Bawer's book A Place at the Table: The Gay Individual in American Society was published by Simon & Schuster. He described it in its first pages as "a reflection on the theme of homosexuality", motivated by the fact that current debates had "generated a lot more heat than light". The book, which criticized both heterosexuals' antigay prejudices and the political and cultural stereotypes which, in his view, were foisted on many gay people by the "queer subculture", received much attention. Reviews in mainstream media tended to be positive, while, as Bawer himself later put it, "antigay conservatives and queer lefties alike savaged the book"
Author and attorney Dale Carpenter later summed up the response of many gay publications: "In a year-end roundup of gay-themed books for 1993, one critic for San Francisco's Bay Area Reporter called the book 'terrible,' but nevertheless 'important' because of its widespread impact. Gay professor and author David Bergman chided Bawer for allegedly failing to appreciate 'the great spectacle of human difference,' but acknowledged that Bawer had expressed 'what many people feel.'"
The book received positive reviews by James P. Pinkerton in Newsday, John Fink in the Chicago Tribune, David Link in Reason, and Lee Dembart in the Los Angeles Times. Christopher Lehmann-Haupt gave the book a mixed review.
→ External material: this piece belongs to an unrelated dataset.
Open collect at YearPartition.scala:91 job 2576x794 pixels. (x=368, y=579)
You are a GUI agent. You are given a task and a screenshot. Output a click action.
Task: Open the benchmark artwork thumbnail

In The Washington Post, Jonathan Yardley, too, found the book "imperfect."
More conservative voices included Margaret O'Brien Steinfels of the Catholic magazine Commonweal, who, in the New York Times Book Review, described the book as "a model polemic" and admired Bawer's "efforts to be fair and balanced". Yet she rejected Bawer's call for same-sex marriage, arguing that insisting on it "is likely to prove... explosive". Gay-rights opponent Maggie Gallagher, while calling the book "fascinating", criticized Bawer for being dissatisfied with "mere tolerance". Helle Bering-Jensen, in the Washington Times, sounded a similar note, arguing that while most Americans "are quite happy to let other folks live the lives they please", many "draw the line... at gays in the military, gay marriages, gay parenting and so forth".
A Place at the Table was nominated for a Lambda Literary Award in the category of Gay Men's Studies and was named a Notable Book of the Year by The New York Times, which described it as a "sharply argued polemic".
In a 1999 article, "A Book that Made a Difference", author and attorney Dale Carpenter noted that "No author better crystallized this deep and widespread yearning than Bruce Bawer in... A Place at the Table, the decade's most important book on the gay movement." In a 2019 article commemorating the fiftieth anniversary of the Stonewall riots, James Kirchick referred to A Place at the Table as "the integrationist founding text".